WHAT IS REQUIRED:
For the entries that follow, tally the lines holding the string "screenshot". Give the total and nothing else.

DATA RECORDS:
Segment Open
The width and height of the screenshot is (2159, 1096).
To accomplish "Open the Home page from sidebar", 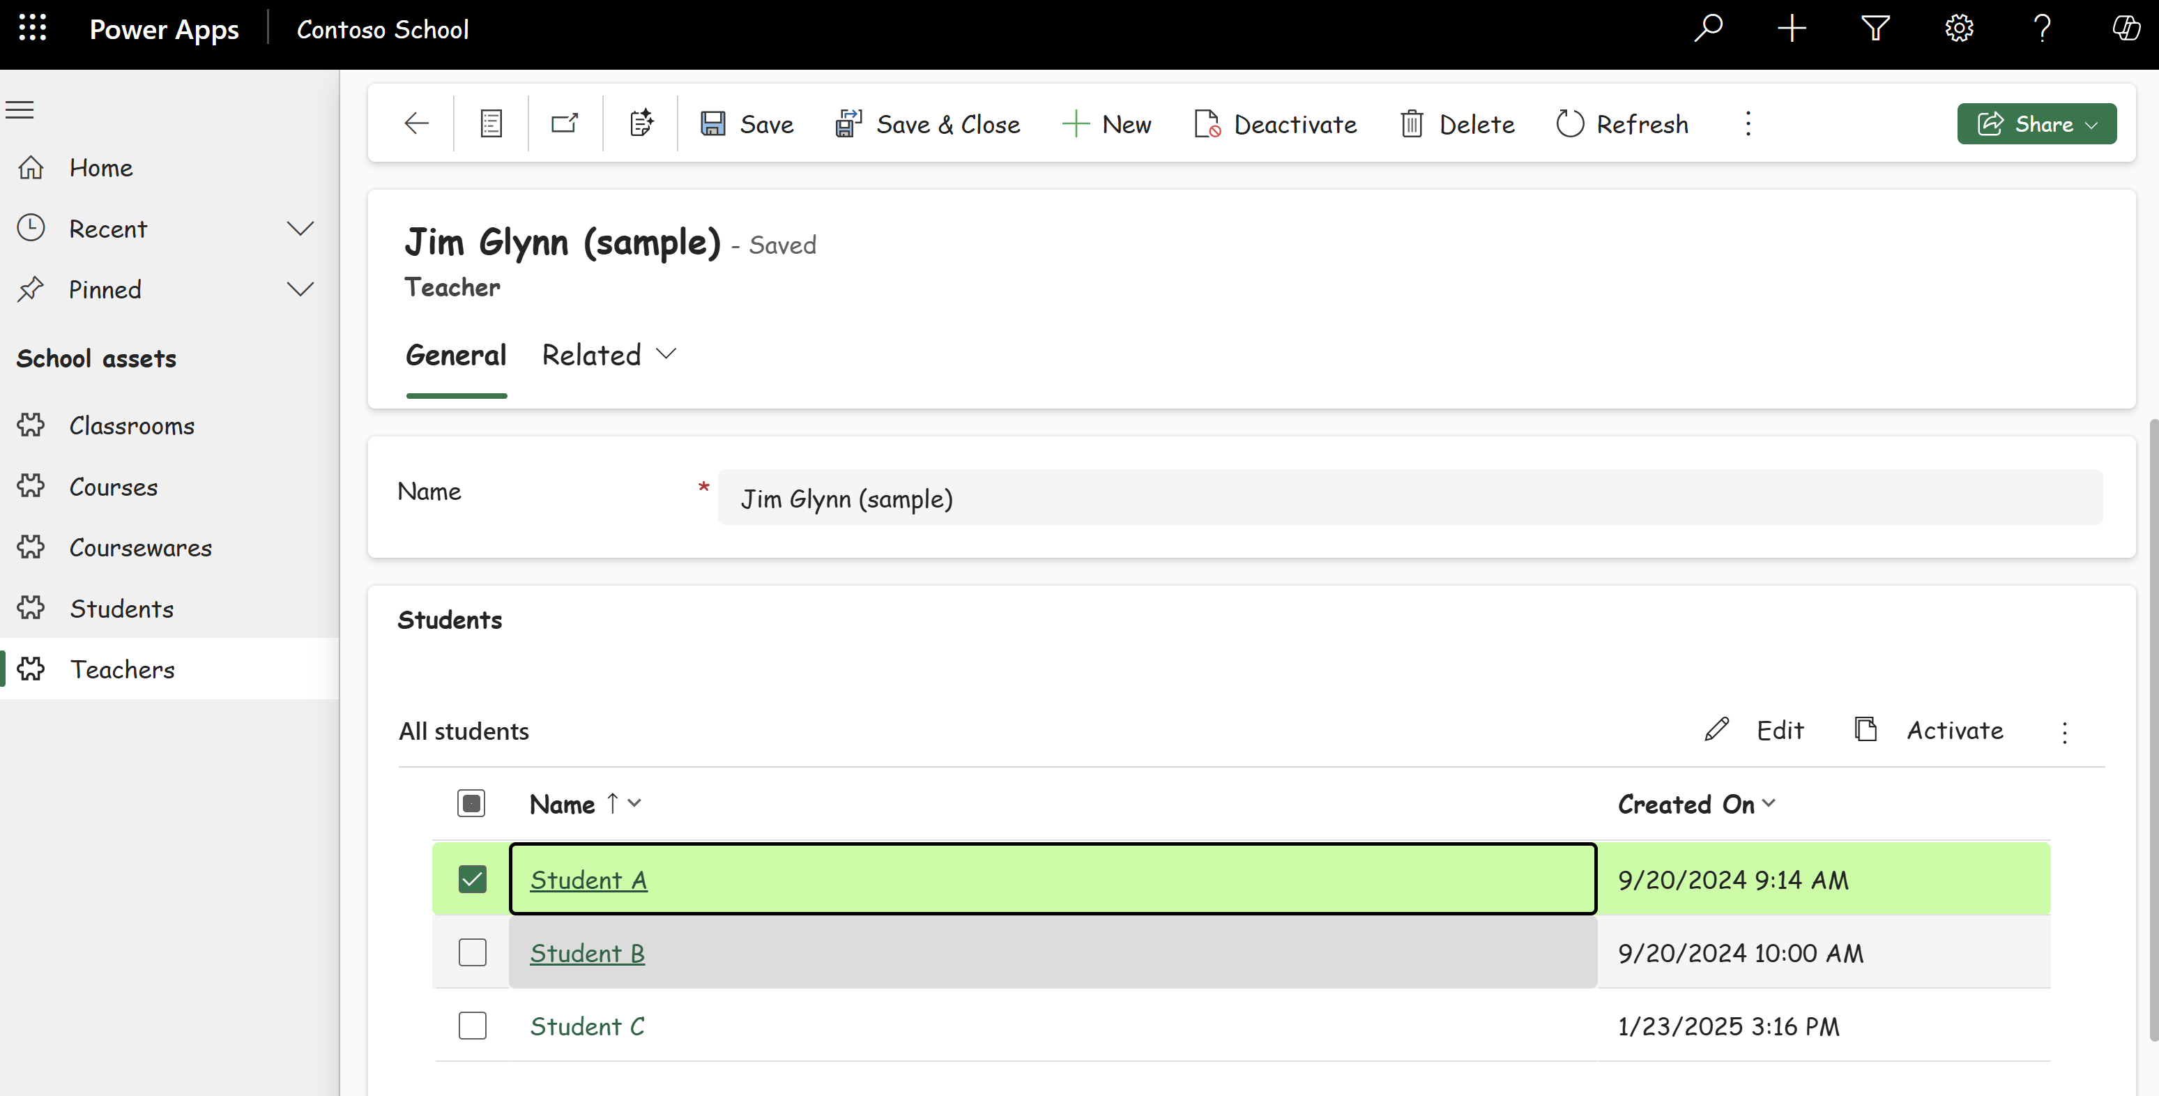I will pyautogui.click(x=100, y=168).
Segment Closed
Segment Open
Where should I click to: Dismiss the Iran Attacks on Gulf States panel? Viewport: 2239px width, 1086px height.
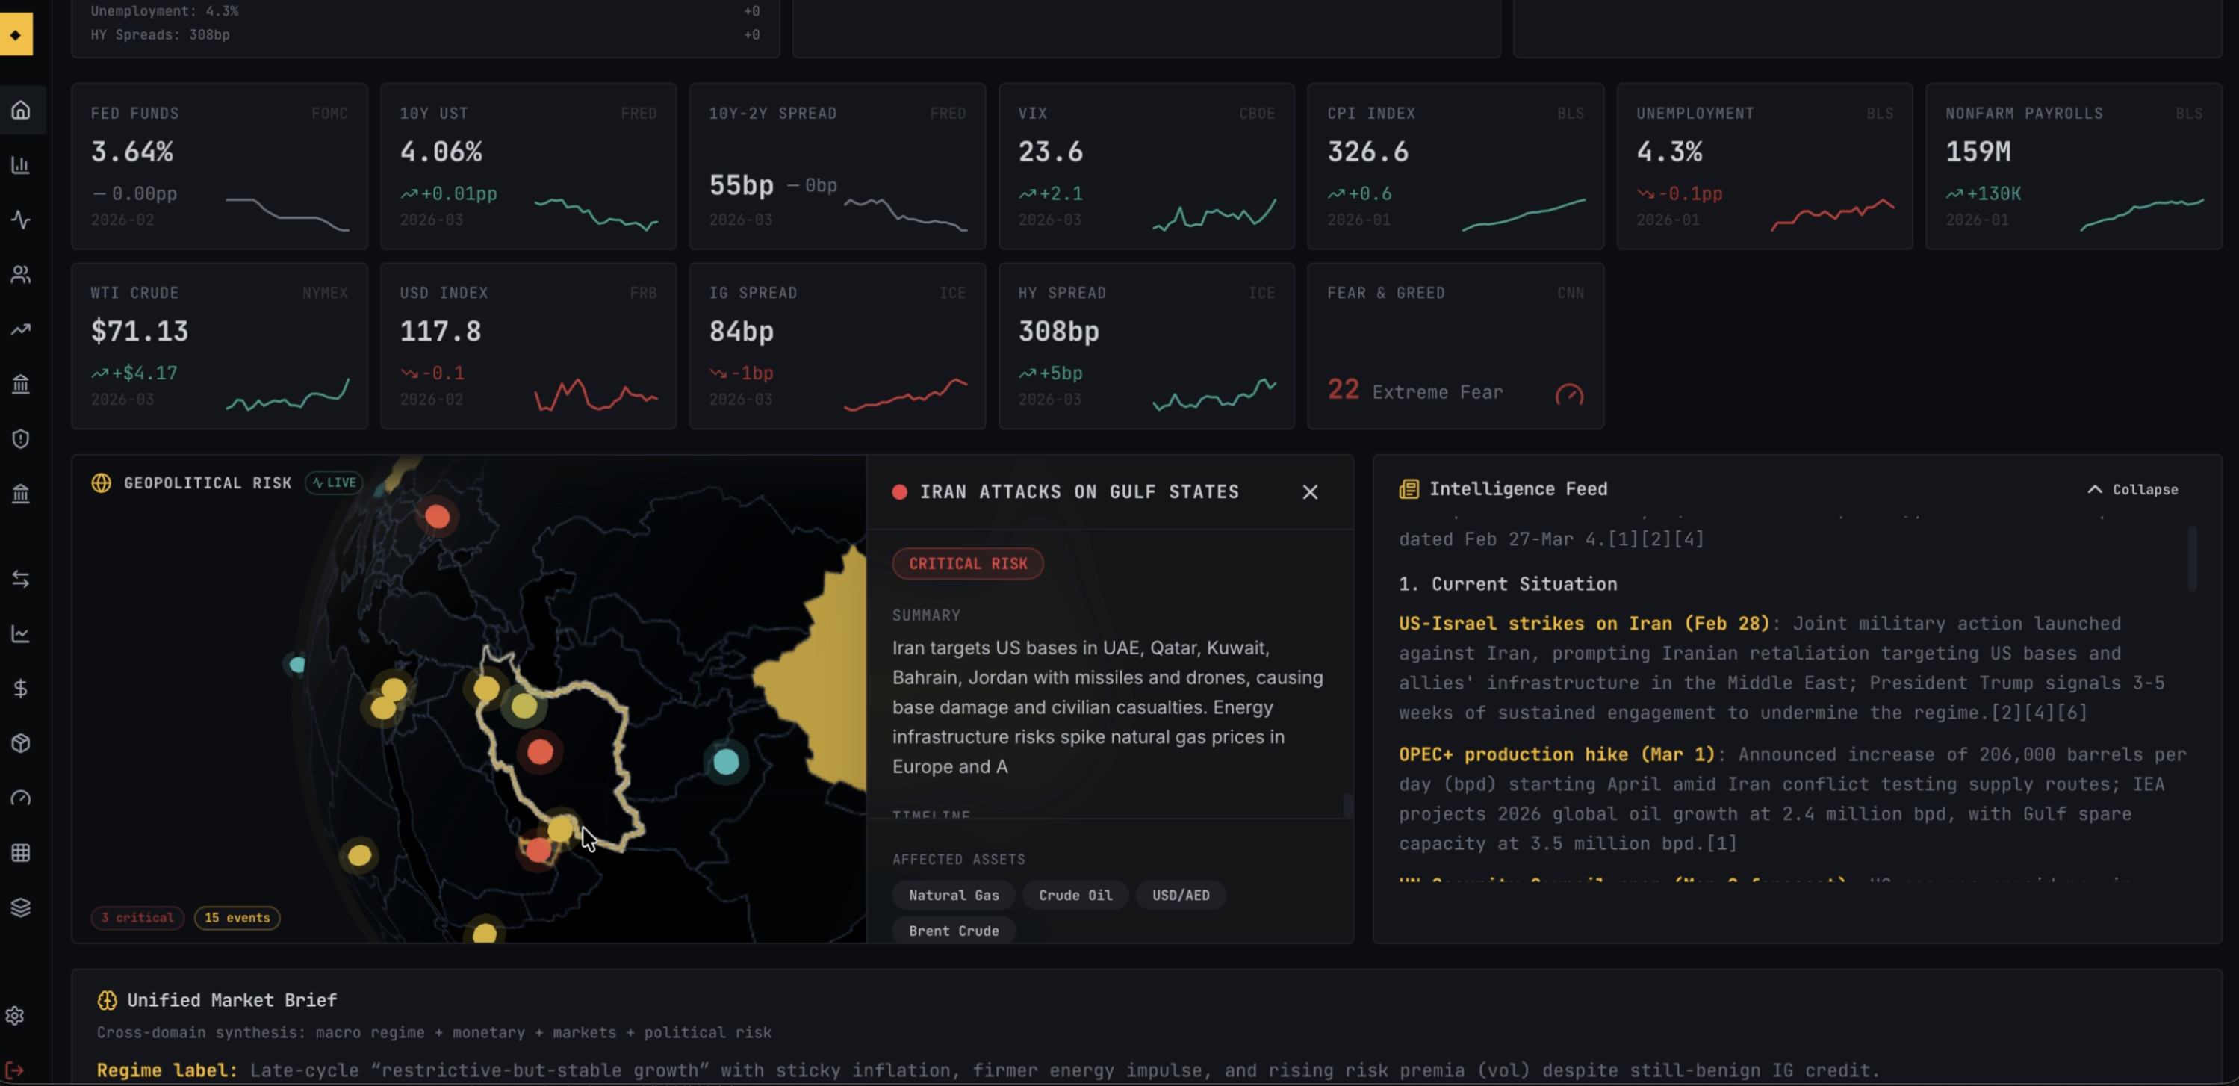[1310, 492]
Segment Closed
Segment Open
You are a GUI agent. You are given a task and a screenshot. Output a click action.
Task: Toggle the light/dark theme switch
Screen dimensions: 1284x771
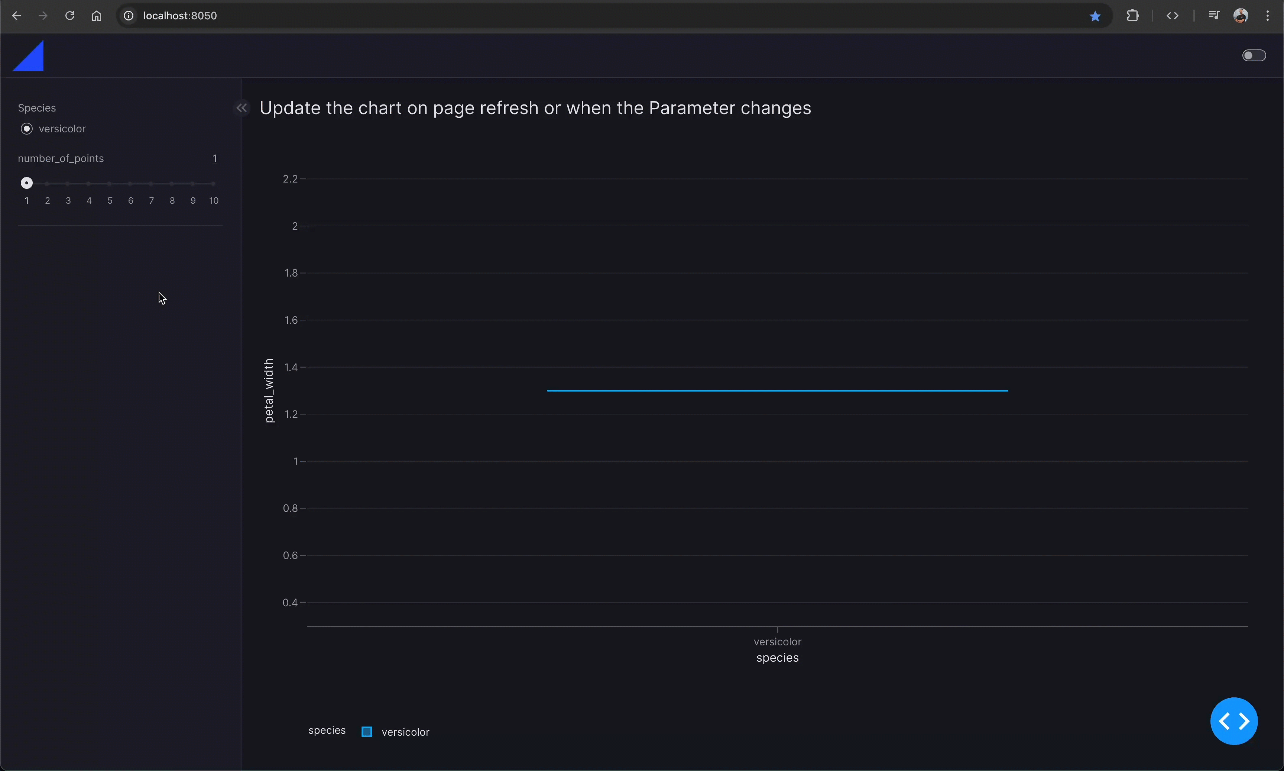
Segment Closed
RESULT OF THE TASK:
2